David is a pilot, flew in the USAF, who runs a glider school. He’s from money, and is avoidant in that ‘my family has money and we don’t speak about anything of substance’ kind of way. I have to say that waving your prosthetic limb at someone who bingles your car in a carpark when the cops turn up and pepper spray the place, mainly the other guy, it isn’t really the poster child for ‘together’. I also chuckled because he seems to have a prosthetic limb for all occasions, running, shorts, more upmarket events… waving it at people. Because I’m not weird at all, no, I kept thinking Mr Potato Head with all the different eyes you can get for him.

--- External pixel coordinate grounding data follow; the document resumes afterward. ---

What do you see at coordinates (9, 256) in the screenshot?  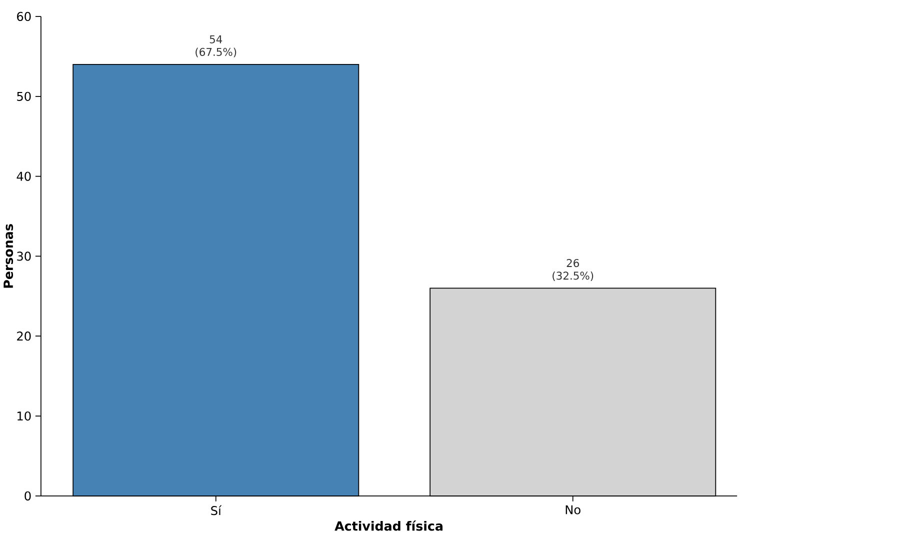 I see `y-axis-title: Personas` at bounding box center [9, 256].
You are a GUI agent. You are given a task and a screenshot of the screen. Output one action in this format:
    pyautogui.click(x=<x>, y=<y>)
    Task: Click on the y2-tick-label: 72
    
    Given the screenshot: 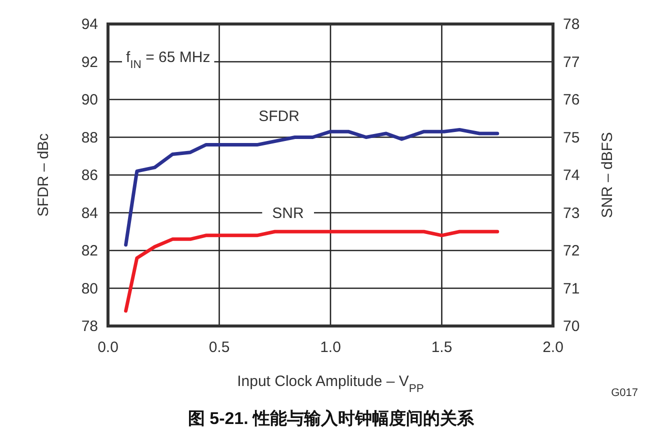 What is the action you would take?
    pyautogui.click(x=572, y=251)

The disability rep in this book is nicely written. David battled injury and leg pain for sometime because he’d been an adrenaline junkie with no fucks to give and he eventually had to have his leg amputated. There is no maudlin stuff around this. It just is. He is fit, a runner, a pilot, a business owner. He definitely gets on with and into life. He has sex with no hang-ups. Jack also has significant problems with a leg, one full of hardware and pain, because of the car accident where his husband died. He’s still grieving that when he and David first cross paths at the local dog park where Jack takes his dog Heimlich and David runs, then at other places. They click but Jack is still processing Paul’s death. David doesn’t feel like he should encroach on that even though he likes Jack. So they kind of miss each other at the start. David doesn’t miss Alex though. Which sets the story up for the title to make sense of The Odd Throuple.

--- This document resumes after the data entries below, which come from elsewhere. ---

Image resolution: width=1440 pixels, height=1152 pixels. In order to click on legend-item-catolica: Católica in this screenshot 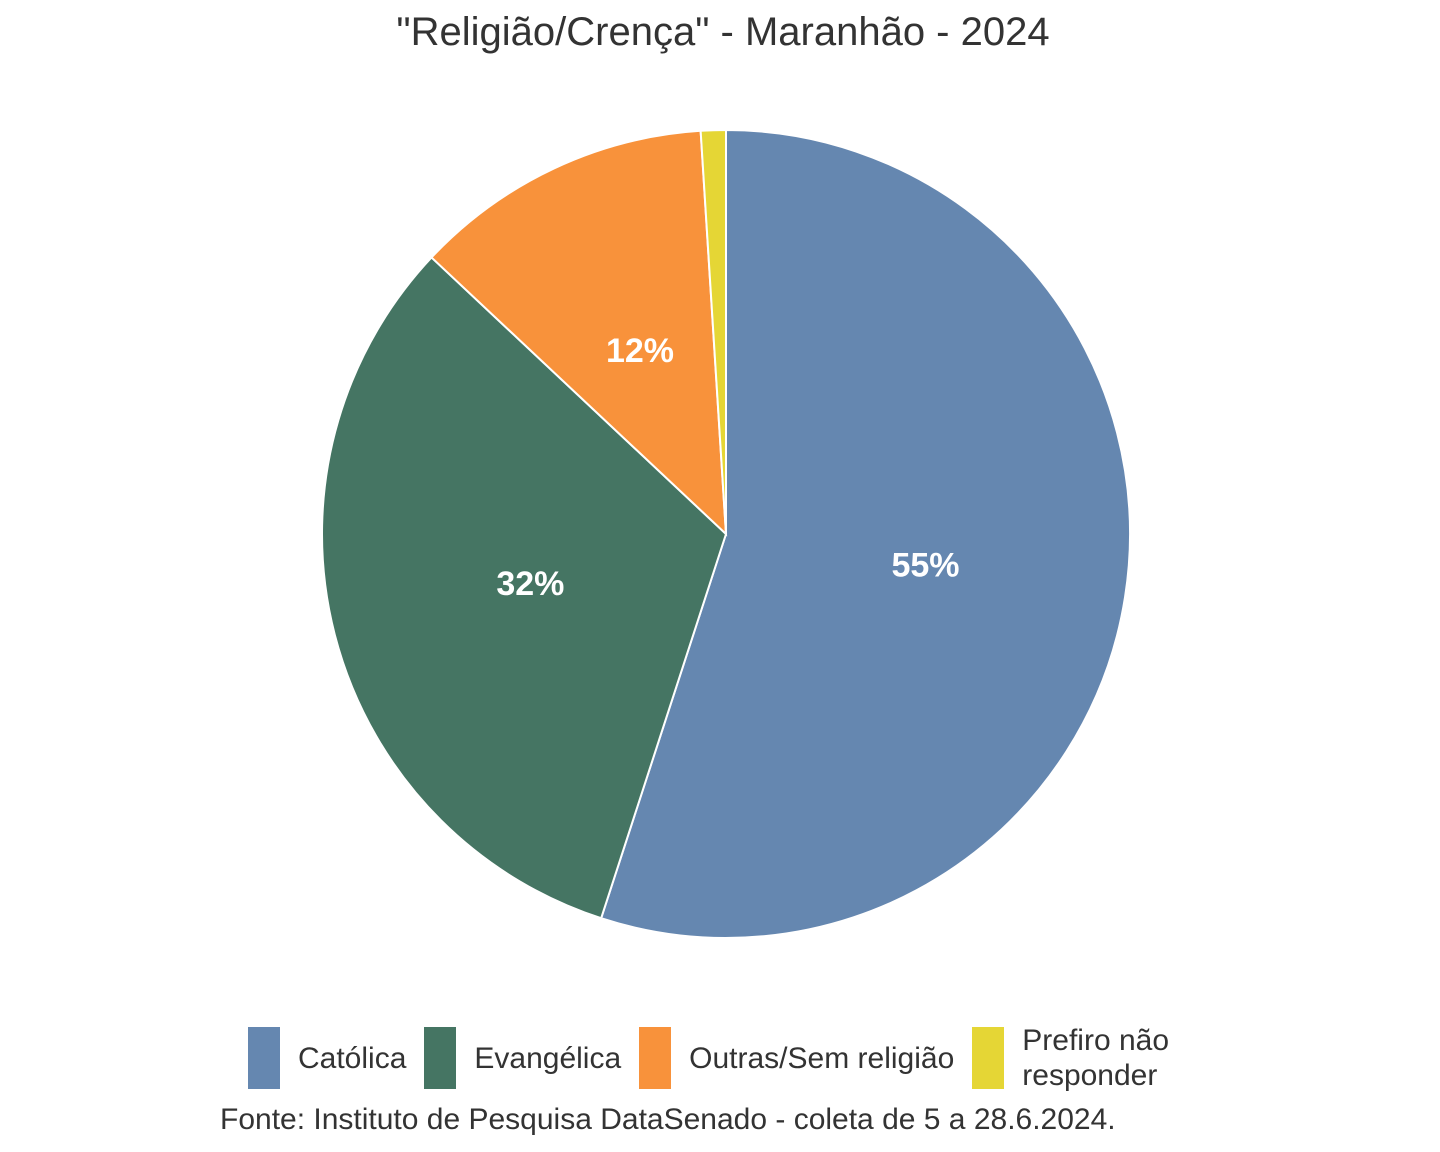, I will do `click(327, 1058)`.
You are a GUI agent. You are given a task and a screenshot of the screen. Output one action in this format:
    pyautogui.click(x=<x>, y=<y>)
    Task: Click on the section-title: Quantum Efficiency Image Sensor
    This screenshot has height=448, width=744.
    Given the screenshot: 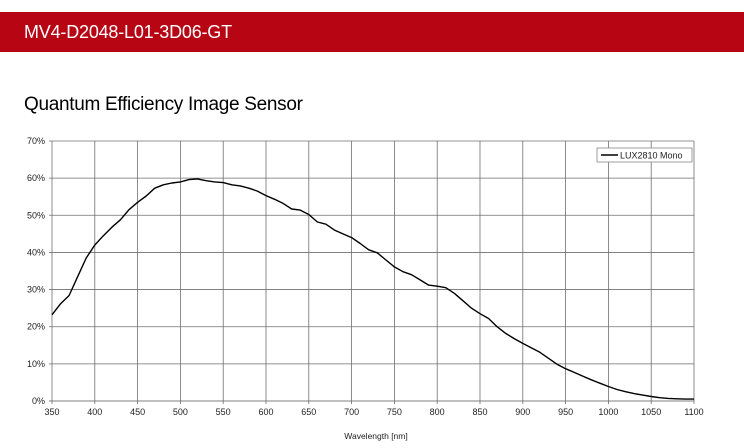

The three guys start spending more and more time together. Alex and David are passionate together, it’s all or nothing, par for the course, and Jack and David have some good conversations… and a few cray-cray incidents. I apologise for using cray-cray but it really is the best way to describe the moments. Like a hand up a raw chicken’s bum that is then used to hit someone else with. There’s talk about the JFK assassination and conspiracies, which, of course, leads to talk of the Cold War. There had been a collective of three before Paul died but David is moving into their middle-age, odd collective now. Jack and Alex hope that David’s dad, who was an intelligence operative for the CIA, would have mentioned goss about the assassination. Clearly he didn’t, although that doesn’t stop David from his two cents worth. Jack and Alex don’t give you much space to avoid their often live stream of consciousness discussion and ideas –  including pretending or trying to forget that the Godfather Pt III was ever made. I personally feel that’s harsh, but I’m not in this particular odd throuple.

Pop culture is weaved throughout the story with references to past and current situations, including Lee Harvey Oswald, Jack Ruby, MKUltra, the CIA’s level of operation shitfuckery, and Alex’s second wife Chloe’s not incorrect comparison to Australia’s own heinous scammer, Belle Gibson. Hey, we may have a small population but we can, sadly, contribute to SM chaos like larger population countries.

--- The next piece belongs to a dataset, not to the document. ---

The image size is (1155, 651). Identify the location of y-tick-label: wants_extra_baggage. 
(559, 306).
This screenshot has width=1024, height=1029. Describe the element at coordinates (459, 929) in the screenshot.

Yet again, Whitecroft writes a humorous, sometimes tender, sometimes crazy, always clever gay romancey book. However, this is more comedy genre fiction with a gay and kind of not stock standard poly relationship. There were three guys in the relationship, sure, but in a different way, until the end when it was a move toward a more conventional poly relationship. I mention this because it isn’t the mm genre’s idea of contemporary gay ménage. I wasn’t sure what outcome I wanted for these three, but I was here for whatever journey Whitecroft and these guys took me on. It was a damn fine one. I laughed. I laughed some more. I felt sadness, having lost people close to me. I understood the madness. I was happy. 5 Stars!